Work required: Rewrite the items starting at the line containing "Image resolution: width=1500" and ending at the line containing "Select the Sales & Deals fashion tab", putting "Clearance" in place of "Sales & Deals" and leaving everything else untouched.

====== Provided entries

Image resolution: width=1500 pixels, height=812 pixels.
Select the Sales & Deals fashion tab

============
====== Provided entries

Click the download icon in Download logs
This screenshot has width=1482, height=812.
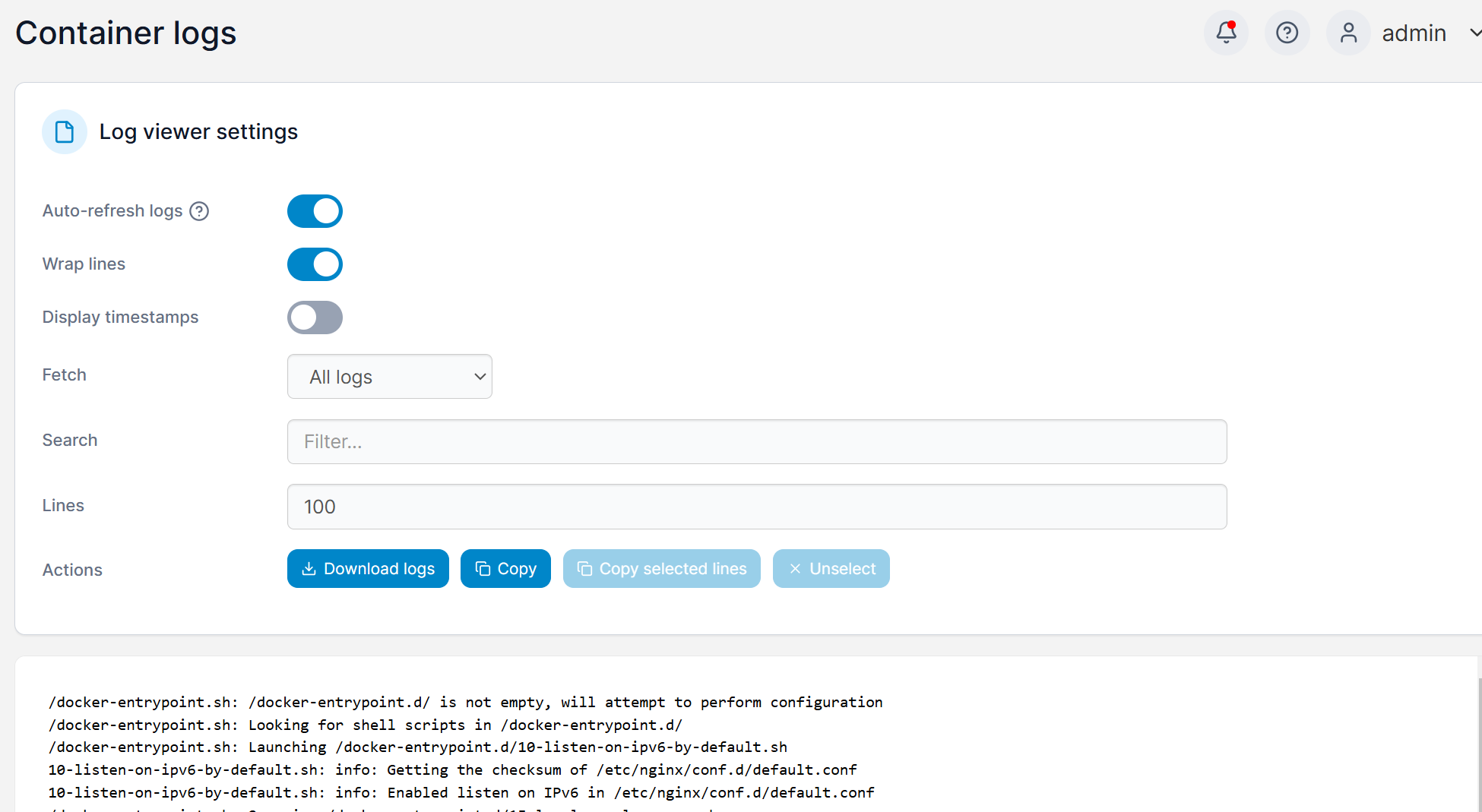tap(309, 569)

============
====== Provided entries

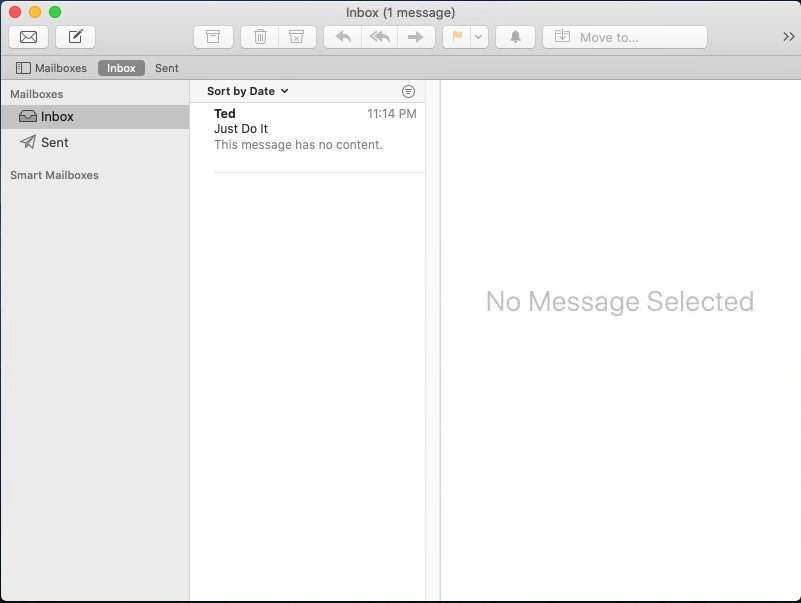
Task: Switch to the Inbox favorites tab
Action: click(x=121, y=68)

============

The answer:
Image resolution: width=1500 pixels, height=812 pixels.
Select the Clearance fashion tab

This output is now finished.